De quoi peser sur l’humeur du dirigeant financier ?

Il est certainement aujourd’hui inquiet de la hausse des coûts au sens large, l’inflation salariale en fait partie, tout comme la hausse des prix des matières premières ou de l’énergie. Le directeur financier a le devoir de trouver des solutions pour préserver le modèle économique de son entreprise. Ce n’est pas rien, c’est une gymnastique financière toujours plus exigeante. Concernant l’élargissement de son périmètre d’action, il répond justement à une certaine logique économique. Cela ne suscite pas d’inquiétude particulière, cette dernière est alimentée par le contexte économique. Pourquoi pas, par exemple, réfléchir à une meilleure intégration de la direction des achats avec la direction financière pour une meilleure efficience ? Ou encore intégrer la responsabilité de la RSE dans le cadre du pilotage de la performance globale associant performances financière et durable. Quand on dit RSE, on dit impact, que l’on peut mesurer. En théorie, la RSE doit être une fonction distincte, mais concrètement, dans une grande majorité d’entreprises, de taille intermédiaire notamment, c’est aujourd’hui vécu comme une question de moyens et de montée en charge, la direction financière doit s’en occuper. Pour l’instant. La direction financière ne doit pas revendiquer la mainmise sur ce sujet essentiel. Je ne doute pas que, à terme, la RSE puisse constituer une fonction indépendante. Mais il restera toujours une collaboration, une coordination. La DFCG décerne d’ailleurs, cette année pour la première fois, à l’occasion de Financium, le Prix du financement durable. L’association devait se positionner concrètement par ce biais sur l’imbrication entre finance traditionnelle et développement durable. Ce prix complète ceux déjà existants : ceux de la diversité en direction financière, du directeur financier et du jeune directeur financier.

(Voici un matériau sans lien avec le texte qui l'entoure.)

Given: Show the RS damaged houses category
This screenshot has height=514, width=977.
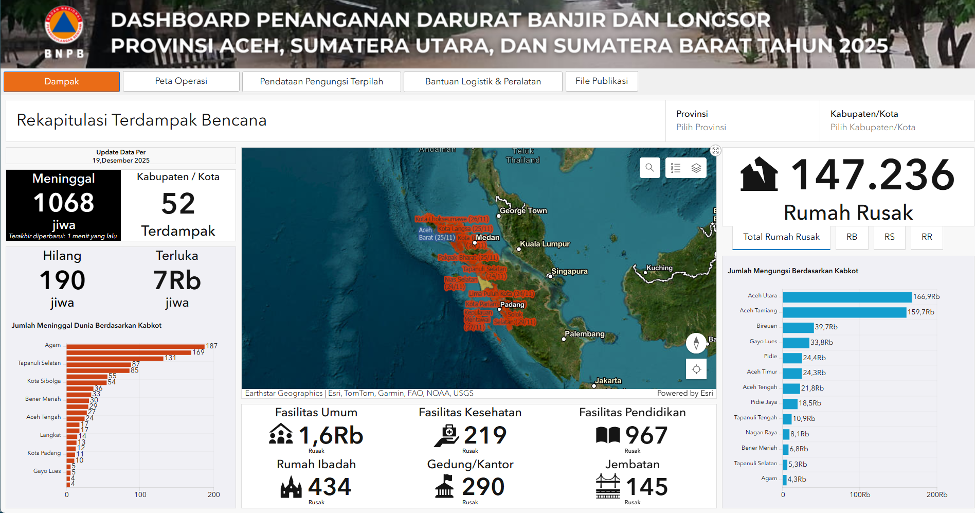Looking at the screenshot, I should click(x=889, y=237).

Quels sont les projets de la DFCG ?

Elle est à la manœuvre pour le lancement de l’association internationale des directeurs financiers, ou « CFO International Alliance ». Avec une vingtaine de pairs européens, africains et américains, nous avions exprimé nos intentions fin 2021 à l’occasion de Financium, nous souhaitons finaliser ses statuts d’ici à mars prochain. Nous avons déjà concrétisé un travail commun, en l’occurrence une réponse, via deux rapports, à la consultation de l’ISSB [International Sustainability Standards Board, NDLR] concernant les normes de publication du reporting de durabilité. Leur principe est naturellement indiscutable, mais il convient de ne pas contraindre abusivement les entreprises, particulièrement les plus petites. Nous ne sommes pas inquiets, mais vigilants. L’Alliance a également créé un groupe de travail sur la fiscalité internationale. La DFCG travaille par ailleurs sur le front de la transformation digitale du contrôle de gestion avec le Cigref, réseau français de grandes entreprises et d’administrations publiques se donnant pour mission de « réussir le numérique ». Et avec l’Adra, l’Association des directeurs et des responsables achats, afin de mieux se comprendre, mieux avancer ensemble, nous avons tous pris une place stratégique dans le pilotage de l’entreprise. La DFCG est associée à la réflexion avec ses pairs à une certification européenne du dirigeant financier. Et l’association reste bien évidemment attentive et disponible pour avancer sur les différents projets en discussion, notamment celui sur le partage de la valeur dans l’entreprise.